The Boston Tea Party 1773
The Boston Tea Party, a protest against tea duties in December 1773, was the catalyst that started the American War of Independence , leading to the United States of America becoming an independent nation and no longer a collection of British colonies.
In Boston Harbor, a group of Massachusetts colonists disguised as Mohawk Indians board three British tea ships and dump 342 chests of tea into the harbour.
The midnight raid, popularly known as the “Boston Tea Party,” was in protest of the British Parliament’s Tea Act of 1773, a bill designed to save the faltering East India Company by greatly lowering its tea tax and granting it a virtual monopoly on the American tea trade.
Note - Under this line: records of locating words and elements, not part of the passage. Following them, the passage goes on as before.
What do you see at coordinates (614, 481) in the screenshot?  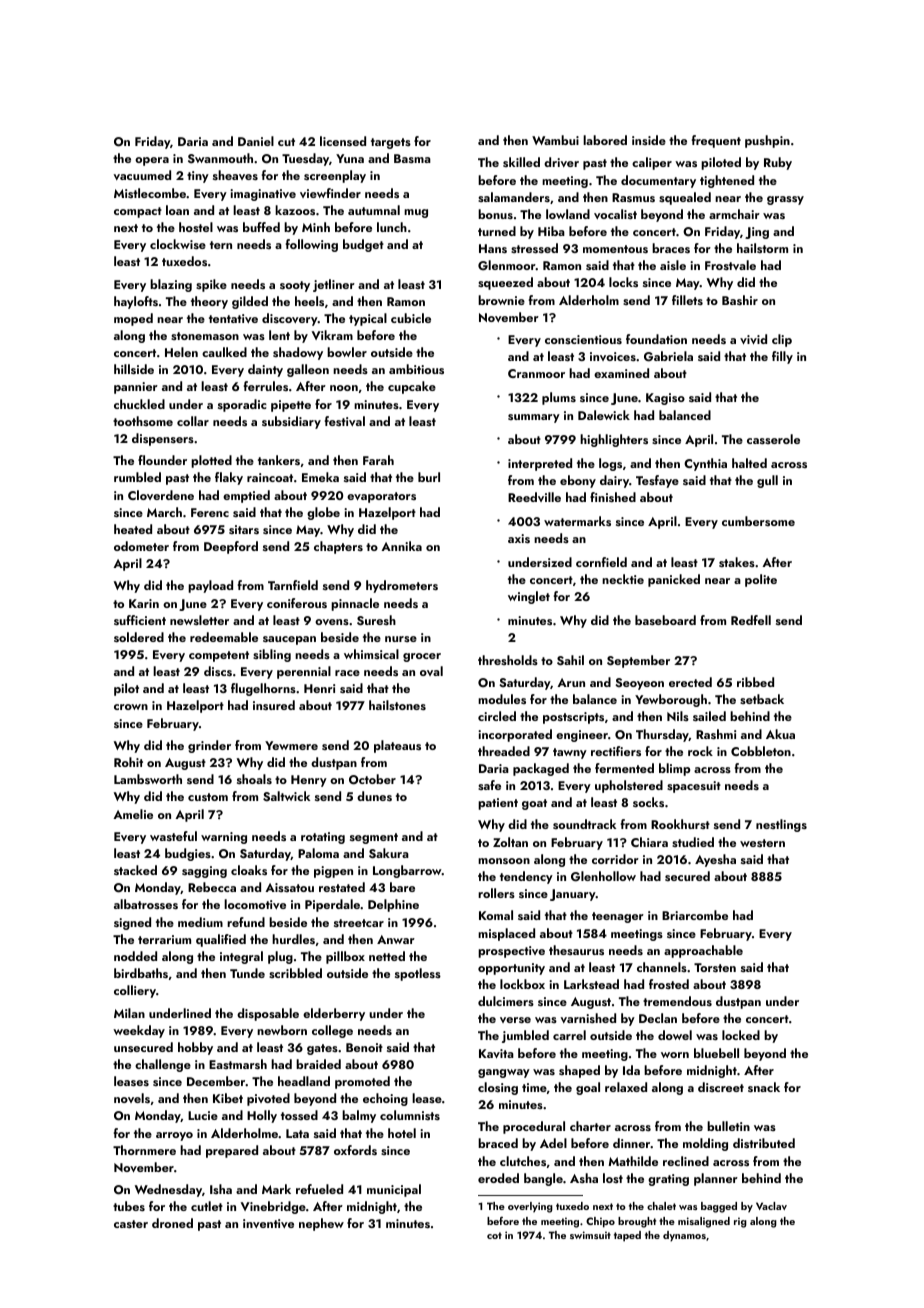 I see `dairy` at bounding box center [614, 481].
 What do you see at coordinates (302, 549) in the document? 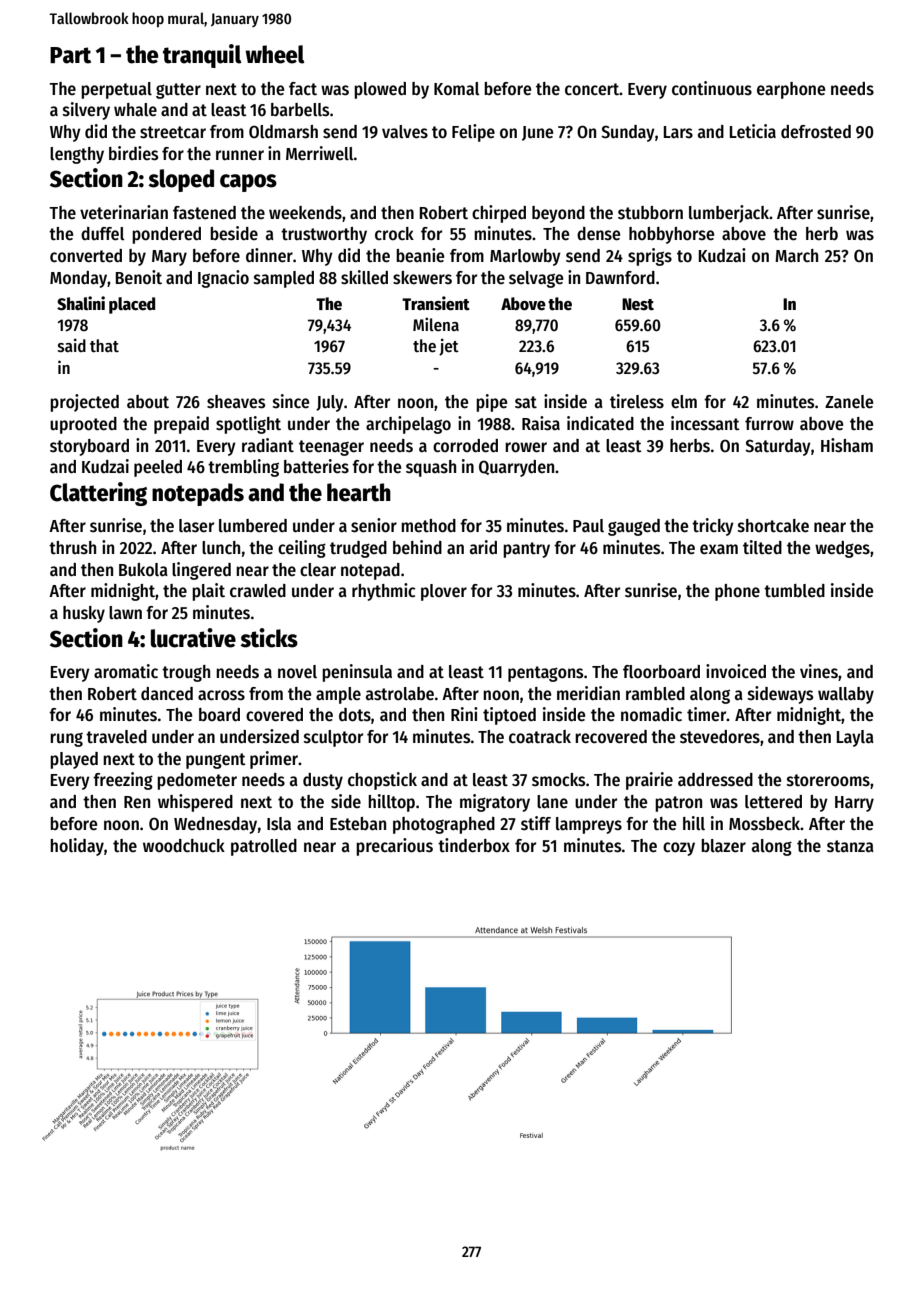
I see `ceiling` at bounding box center [302, 549].
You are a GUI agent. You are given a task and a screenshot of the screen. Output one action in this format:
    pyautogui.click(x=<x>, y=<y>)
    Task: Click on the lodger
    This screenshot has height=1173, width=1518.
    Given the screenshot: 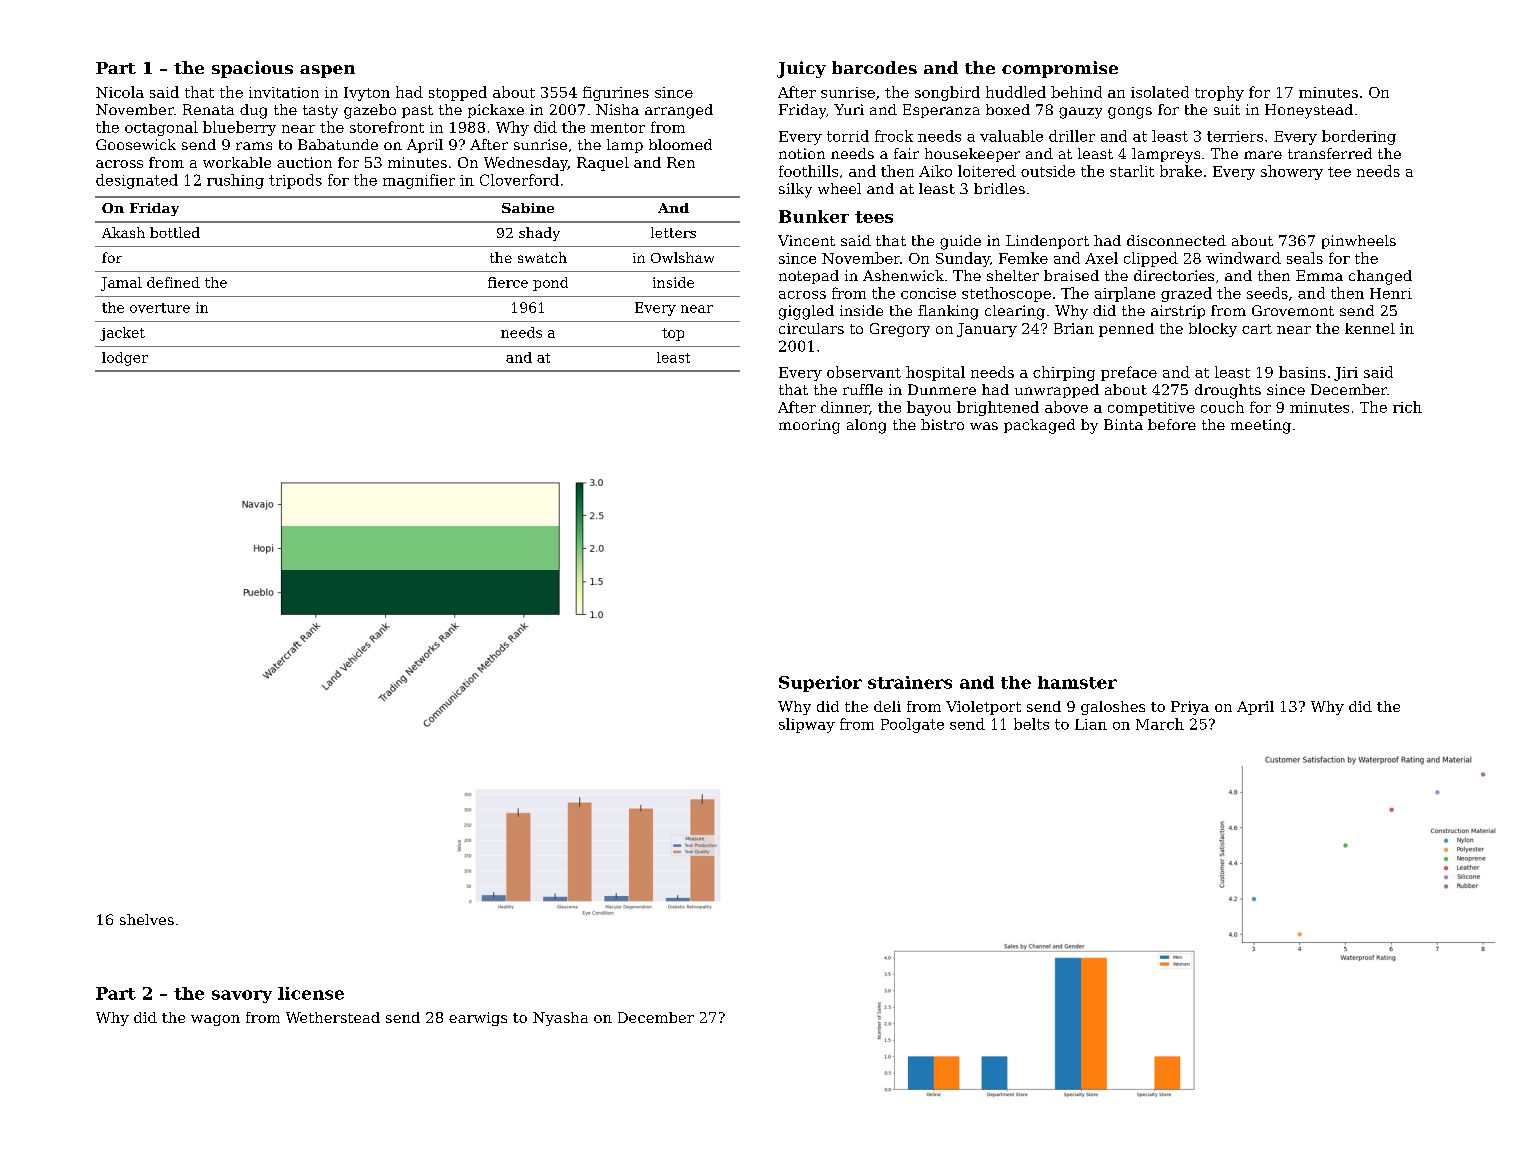 What is the action you would take?
    pyautogui.click(x=125, y=359)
The low tax allowed the East India Company to undercut even tea smuggled into America by Dutch traders, and many colonists viewed the act as another example of taxation tyranny.When three tea ships, the Dartmouth, the Eleanor, and the Beaver, arrived in Boston Harbour, the colonists demanded that the tea be returned to England. After Massachusetts Governor Thomas Hutchinson refused, Patriot leader Samuel Adams organized the “tea party” with about 60 members of the Sons of Liberty, his underground resistance group. The British tea dumped in Boston Harbour on the night of December 16 was valued at some $18,000.
Parliament, outraged by the blatant destruction of British property,enacted the Coercive Acts, also known as the Intolerable Acts, in 1774.
The Coercive Acts closed Boston to merchant shipping,established formal British military rule in Massachusetts, made British officials immune to criminal prosecution in America, and required colonists to quarter British troops. This Tea Party sparked off other protests: tea being shipped to New York and Philadelphia was sent back to London, while tea off-loaded at Charleston was left to rot in the warehouses. In retaliation, the British government passed five laws in early 1774 that became known as the Intolerable Acts. Although intended primarily to punish the people of Massachusetts (the Acts included closing the port of Boston until the tea was paid for, restricting town meetings and giving the British-appointed governor more power), in the event the Acts played a key role in uniting the 13 American colonies against British rule. In September 1774, representatives of the colonies, including Samuel Adams, one of the Bostonian resistance leaders, met at the First Continental Congress to plan common measures of resistance against the Acts. The united resistance of the colonies would lead to the American Revolution and the Declaration of Independence, which was signed in July 1776, just three years after the Boston Tea Party.